- [WHAT TO WORK ON]:
According to the passage on the Ashington Group, what subject did the miners first hope to be taught before they turned to painting and drawing?

- [PASSAGE GIVEN]:
--- BEGIN ---
The Ashington Group: A North of England Men’s Shed for Artistic Miners

Local history, Visual Arts

One of the more novel art genres to emerge in the first third of last century was the “Pitman Painters” phenomenon in northern England. Known as the Ashington Group, these were a small collective of unionised mine workers in county Northumberland who approached their local Workers’ Educational Association (WEA) seeking out tuition in new areas of education. Initially the pitmen were hoping WEA could find a economics professor to tutor them in the “dismal science”. When none could be arranged, their interest switched to learning painting and drawing.

‘Coal Face’, Jimmy Floyd (1947) (Credit: Woodhorn Museum)

Artist and WEA teacher Robert Lyon took on the task of teaching the miners—mainly from the Woodhorn and Ellington collieries—all of whom had no formal art training. The workers however didn’t take to dry lectures on the Classical and Renaissance art, so Lyon adopted a more pragmatic approach of teaching the miners the basics of drawing and painting. Lyon advised the miners to simply “paint what they knew” ‘Ashington Group of Pitmen Painters’, Artist Biographies, www.artblogs.co.uk.

‘Coal-Face Drawers’, Oliver Kilbourn (1950) (Image: TUC150.tuc.org.uk)

In 1934 the workers formed themselves into a small society of miner-artists who met weekly to paint and discuss their work. Most of the small group were adherents of the political platform of the Independent Labour Party) (‘Ashington Group’, Wikipedia). The Ashington men even wrote their own constitution, setting out the regulations each of the members had to abide by, including a commitment to the establishment of a permanent collection of their work (” ‘An Experiment in Art Appreciation’: The WEA and the Ashington Art Group”, Marie-Therese Maybe, North East History, Vol 37 2006, www nelh.net).
--- END ---
- [MATERIAL SUPPLIED]:
--- BEGIN ---
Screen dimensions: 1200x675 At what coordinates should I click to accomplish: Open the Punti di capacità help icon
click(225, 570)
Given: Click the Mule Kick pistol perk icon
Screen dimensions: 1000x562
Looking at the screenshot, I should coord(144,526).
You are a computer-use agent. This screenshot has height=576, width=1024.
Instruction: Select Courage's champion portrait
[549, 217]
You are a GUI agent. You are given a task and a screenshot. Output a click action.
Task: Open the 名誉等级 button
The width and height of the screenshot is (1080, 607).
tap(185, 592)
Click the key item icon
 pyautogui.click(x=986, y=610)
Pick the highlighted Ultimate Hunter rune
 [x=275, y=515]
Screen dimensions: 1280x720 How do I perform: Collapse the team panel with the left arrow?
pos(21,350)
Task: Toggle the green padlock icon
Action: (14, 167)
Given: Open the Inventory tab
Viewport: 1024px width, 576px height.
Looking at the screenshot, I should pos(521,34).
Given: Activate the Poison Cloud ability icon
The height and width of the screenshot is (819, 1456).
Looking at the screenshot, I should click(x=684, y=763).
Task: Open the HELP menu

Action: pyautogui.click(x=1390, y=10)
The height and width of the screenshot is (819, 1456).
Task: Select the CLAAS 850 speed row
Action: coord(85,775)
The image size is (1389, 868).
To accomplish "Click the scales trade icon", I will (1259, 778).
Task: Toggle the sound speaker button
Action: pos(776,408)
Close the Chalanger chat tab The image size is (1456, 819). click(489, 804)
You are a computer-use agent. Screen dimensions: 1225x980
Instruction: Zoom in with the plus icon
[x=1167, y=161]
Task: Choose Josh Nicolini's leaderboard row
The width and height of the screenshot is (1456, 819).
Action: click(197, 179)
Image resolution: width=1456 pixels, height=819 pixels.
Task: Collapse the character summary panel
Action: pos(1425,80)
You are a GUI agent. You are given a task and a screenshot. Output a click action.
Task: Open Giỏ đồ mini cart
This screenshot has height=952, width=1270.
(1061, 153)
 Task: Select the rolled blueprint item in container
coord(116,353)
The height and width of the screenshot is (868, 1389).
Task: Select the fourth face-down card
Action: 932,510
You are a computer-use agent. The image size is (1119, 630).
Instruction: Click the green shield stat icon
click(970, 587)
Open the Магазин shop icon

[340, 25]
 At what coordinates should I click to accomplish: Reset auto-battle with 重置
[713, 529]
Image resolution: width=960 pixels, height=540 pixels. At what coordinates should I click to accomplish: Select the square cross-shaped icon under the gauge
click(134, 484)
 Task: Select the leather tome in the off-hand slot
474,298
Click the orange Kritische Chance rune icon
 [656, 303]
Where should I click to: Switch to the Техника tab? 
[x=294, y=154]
--- END ---
- [TASK ANSWER]:
Economics.